= Turner stability class =

The Turner stability class or Turner stability index is a classification of atmospheric stability over an interval of time based on measurements of surface-level wind speed and net solar radiation. Classes range from 1 (most unstable) to 7 (most stable). The Turner stability class system was devised by D. B. Turner as a modification of the Pasquill stability class system.

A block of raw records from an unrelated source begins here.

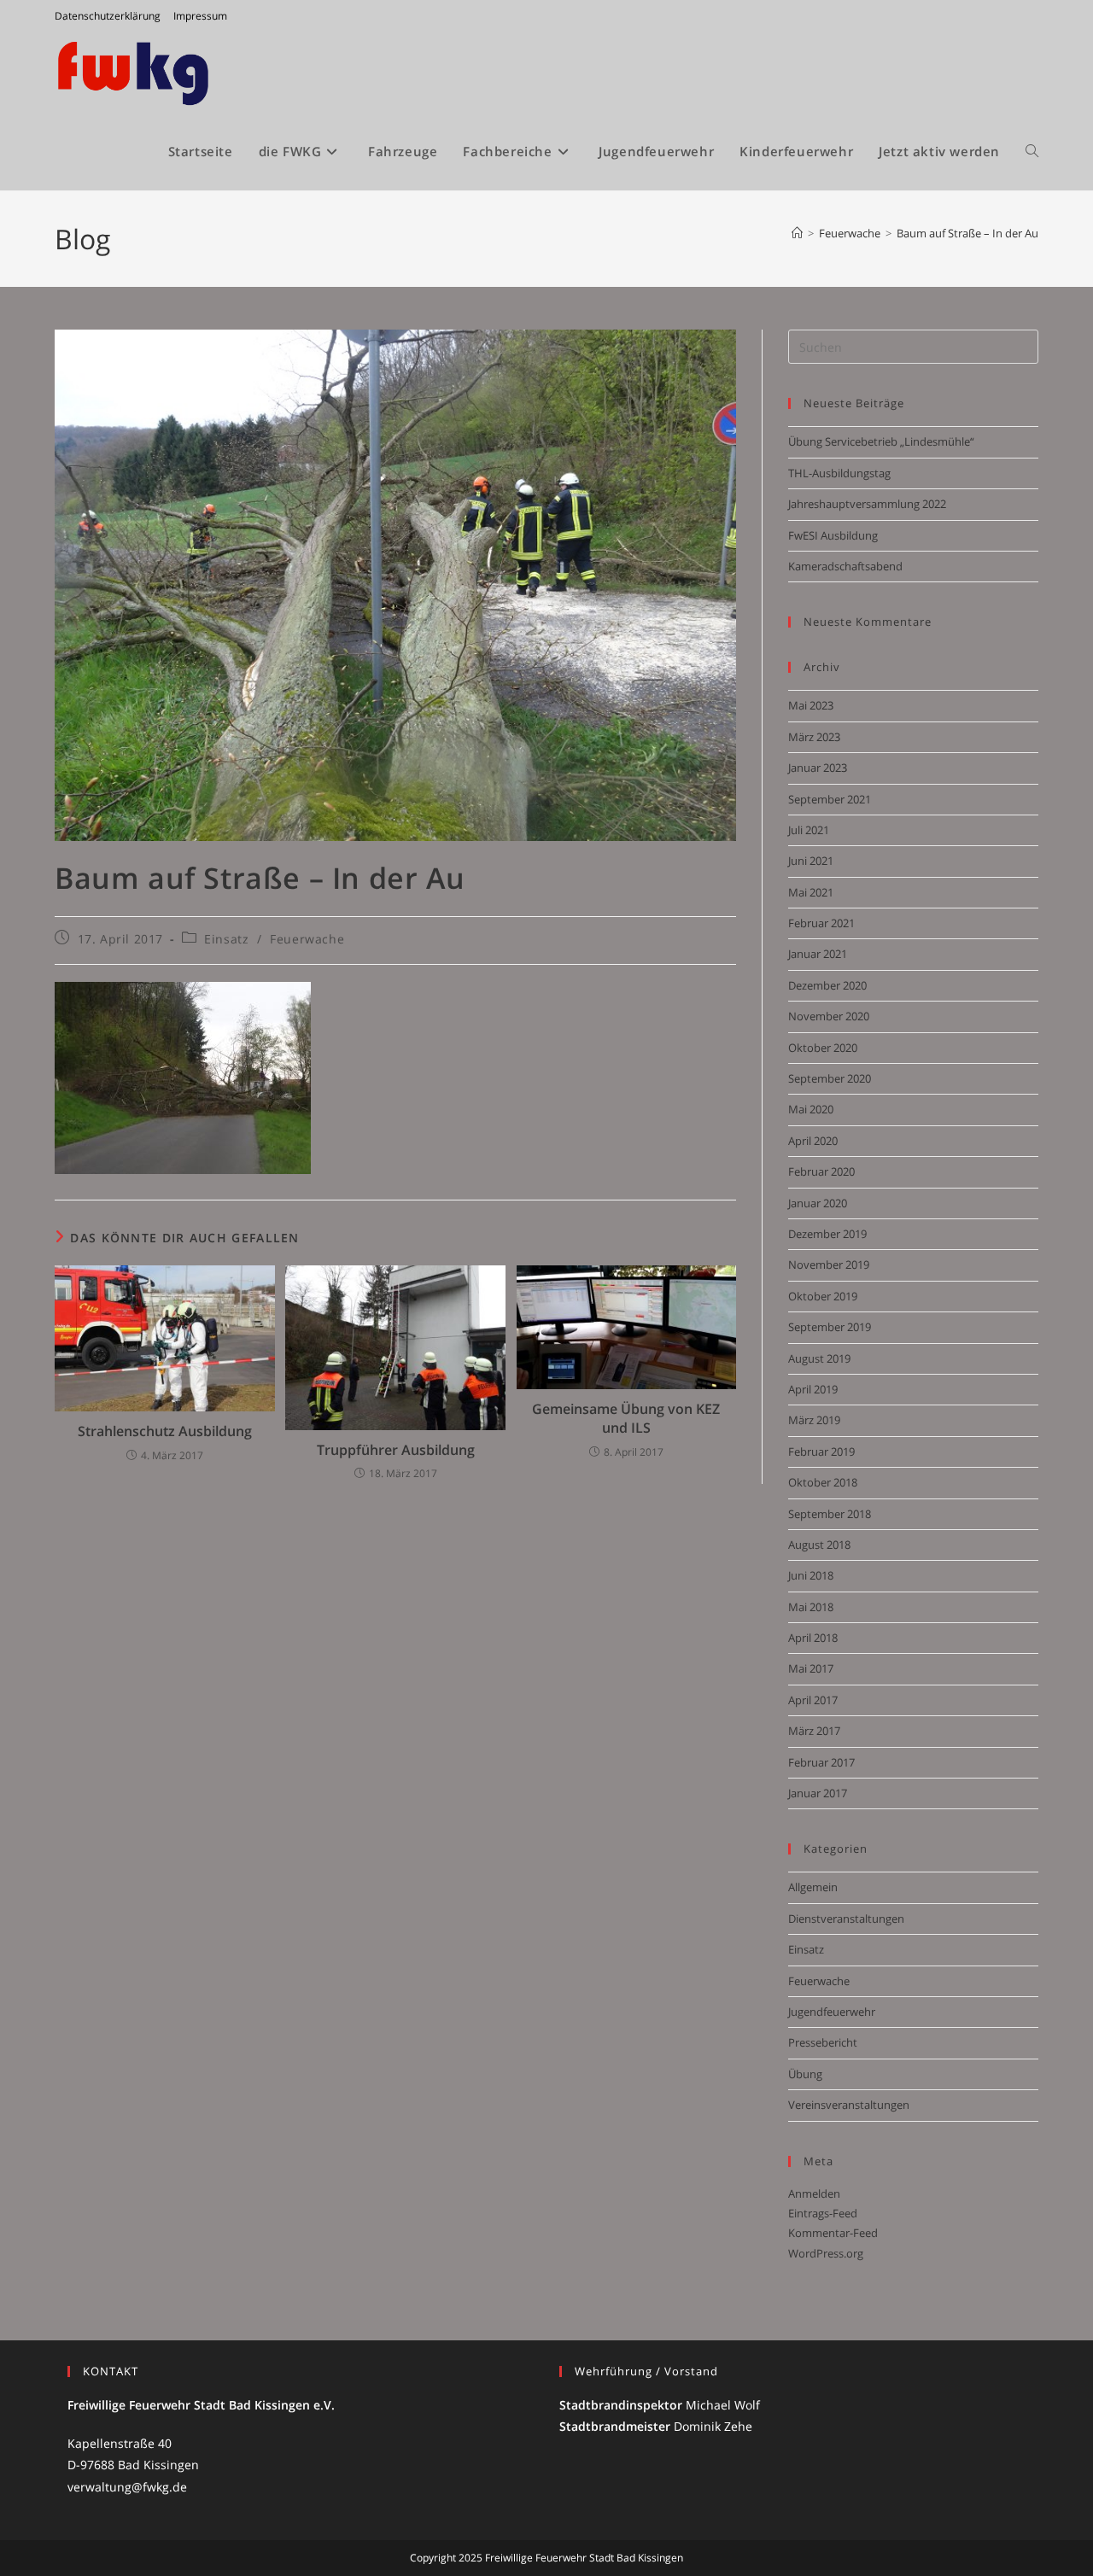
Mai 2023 (810, 705)
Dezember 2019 (827, 1233)
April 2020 (813, 1140)
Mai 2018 (810, 1607)
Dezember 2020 (827, 985)
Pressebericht (822, 2042)
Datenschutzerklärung (108, 16)
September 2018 (829, 1514)
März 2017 (814, 1730)
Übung (805, 2074)
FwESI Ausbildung (833, 535)
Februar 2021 (821, 923)
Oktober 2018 (822, 1482)
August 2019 (819, 1358)
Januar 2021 (817, 953)
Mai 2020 (810, 1109)
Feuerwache (307, 939)
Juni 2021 (810, 860)
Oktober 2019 (822, 1296)
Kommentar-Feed (833, 2232)
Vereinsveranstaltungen (848, 2104)
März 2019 (814, 1420)
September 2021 (829, 799)
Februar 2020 (821, 1171)
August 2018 (819, 1544)
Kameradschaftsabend (845, 566)
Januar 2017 (817, 1793)
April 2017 (813, 1700)
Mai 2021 (810, 892)
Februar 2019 (821, 1451)
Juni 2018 (810, 1575)
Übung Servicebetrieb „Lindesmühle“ (881, 441)
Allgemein (813, 1887)
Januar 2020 (817, 1203)
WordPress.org (825, 2253)
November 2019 (828, 1264)
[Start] (797, 233)
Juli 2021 (808, 830)
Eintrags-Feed (822, 2213)
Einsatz (226, 939)
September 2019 (829, 1327)
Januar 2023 (817, 767)
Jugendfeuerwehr (831, 2011)
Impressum (200, 16)
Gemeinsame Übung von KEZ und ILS (626, 1418)
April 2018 (813, 1637)
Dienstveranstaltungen (846, 1918)
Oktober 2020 (822, 1047)
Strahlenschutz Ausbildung (165, 1431)
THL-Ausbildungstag (839, 473)
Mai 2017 (810, 1668)
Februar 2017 (821, 1762)
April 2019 (813, 1389)
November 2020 (828, 1016)
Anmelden (814, 2193)
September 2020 (829, 1078)
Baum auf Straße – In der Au (967, 233)
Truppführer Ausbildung (396, 1449)
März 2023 (814, 737)
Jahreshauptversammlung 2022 (867, 503)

The following table is used to determine the Turner stability class for a given wind speed and net solar radiation:

Determining the Turner stability class requires first computing the net solar radiation index according to the procedure outlined in Turner (1961) and Turner (1964).

Turner Stability Class
| Wind speed (knots) | Net radiation index |  |  |  |  |  |  |
| 4 | 3 | 2 | 1 | 0 | -1 | -2 |
| 0, 1 | 1 | 1 | 2 | 3 | 4 | 6 | 7 |
| 2, 3 | 1 | 2 | 2 | 3 | 4 | 6 | 7 |
| 4, 5 | 1 | 2 | 3 | 4 | 4 | 5 | 6 |
| 6 | 2 | 2 | 3 | 4 | 4 | 5 | 6 |
| 7 | 2 | 2 | 3 | 4 | 4 | 4 | 5 |
| 8, 9 | 2 | 3 | 3 | 4 | 4 | 4 | 5 |
| 10 | 3 | 3 | 4 | 4 | 4 | 4 | 5 |
| 11 | 3 | 3 | 4 | 4 | 4 | 4 | 4 |
| ≥ 12 | 3 | 4 | 4 | 4 | 4 | 4 | 4 |

The net radiation index is determined by following a procedure (see flowchart) that takes into account the cloud cover, ceiling height, and solar altitude.